Reading text books and participating in lectures are methods of learning that can be very effective but there are other excellent ways that can lead to true understanding of engineering principles: this is why we incorporate laboratory work into the chemical engineering undergraduate studies. Many students find that it is through “doing” that they first reach true understanding. Chemical engineering students at Texas A&M University at Qatar are fortunate to be able to work with modern state-of-the-art equipment and data acquisition systems that have been designed by experts for the specific purpose of teaching.

Each laboratory topic is organized as a 3 week mini-project: the students study the equipment that is available and then plan out the scope of the investigations that they will undertake. They collect the experimental evidence that they require, make whatever calculations are necessary and write a formal report. They then present these findings to an audience of their peers and instructors in an oral presentation.
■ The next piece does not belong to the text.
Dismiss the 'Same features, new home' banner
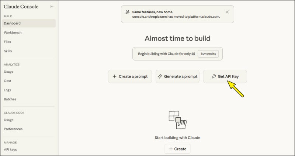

By the time that undergraduates take their first chemical engineering laboratory (CHEN 414) they will already have a strong background in experimentation, data gathering and data interpretation gained through their chemistry laboratory courses. Their first chemical engineering experiments concentrate on heat transfer, pumping, fluid flow and drying. In their second laboratory (CHEN 433) the emphasis changes to mass transfer, separation processes and chemical reaction engineering so in this course their work is on gas and liquid diffusion, evaporation, liquid extraction, distillation and the performance of various chemical reactors. Planning and operating experiments on a computer controlled, pilot plant distillation column is part of this second laboratory.

Specific experiments address the following topics:
  • Heat transfer between liquids in tubes, extended surface area tubes and/or a shell and tube exchanger in both co- and counter-current flow.
  • Heat transfer from a solid surface to its surroundings by means of both convection and radiation as temperatures and air velocity are altered.
  • The performance characteristics of centrifugal pumps operated in both series and parallel configurations.
  • Pressure drop as a function of water flow rate as it passes through a variety of cylindrical pipes and associated fittings.
  • Drying of substances in a continuous flow of hot air.
  • Measurement of diffusion coefficients for both vapors and liquids.
  • Concentration of a solution by means of various types and configurations of evaporator.